TeamAssimilation@infosec.pub 1 week ago
This is scandalous! We were supposed to get a different kind of fraud!
They even probably worked better than real AI, the shame!
irish_link@lemmy.world 1 week ago
So why not Amazon for their shopping system in stores?
dan@upvote.au 1 week ago
I think they’re pretty different cases.
Amazon’s one was essentially a side project for them, likely fully funded in-house.
In this case, it was their entire product. They received funding from investors purely for the AI functionality that didn’t actually exist or work. They spent all the investor money and had essentially nothing to show for it.
booly@sh.itjust.works 1 week ago
Yeah, investing in a company is investing in the whole company and all of its projects. Lies about your company are only fraud when the lies rise to the level of making a material difference to how a typical investor would value that company. If the lies are about a very minor percentage of revenue or profit, then it’s not gonna rise to the level of securities fraud.
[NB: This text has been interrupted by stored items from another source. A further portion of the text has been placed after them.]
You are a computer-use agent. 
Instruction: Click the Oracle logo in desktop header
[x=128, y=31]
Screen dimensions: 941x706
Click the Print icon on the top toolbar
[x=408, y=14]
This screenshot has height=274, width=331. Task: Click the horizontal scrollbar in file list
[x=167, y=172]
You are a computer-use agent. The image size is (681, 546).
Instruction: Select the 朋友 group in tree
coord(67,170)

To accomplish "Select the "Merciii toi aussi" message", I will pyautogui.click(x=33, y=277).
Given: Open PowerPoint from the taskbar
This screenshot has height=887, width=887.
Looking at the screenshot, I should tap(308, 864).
DandomRude@lemmy.world 1 week ago
A perfectly legitimate question, especially since this misleading approach is precisely why Amazon’s Mechanical Turk is called that.
The Mechanical Turk, also known as the Automaton Chess Player, was a fraudulent chess-playing machine built by Wolfgang von Kempelen in 1770. It appeared to play chess autonomously but was actually operated by a skilled human chess player hidden inside. (Source)
I don’t know the answer, but I assume that it probably has something to do with money and power…
notthebees@reddthat.com 1 week ago
I don’t think it’s exactly the same. If I used MT to label data for AI/ML, that would be one thing. If I used MT to complete tasks and calling their effort AI, that would be fraud.
Brewchin@lemmy.world 1 week ago
By stores do you mean Amazon Fresh? Definitely.
I thought it was interesting it wasn’t mentioned in the comparison to similar historical false claims.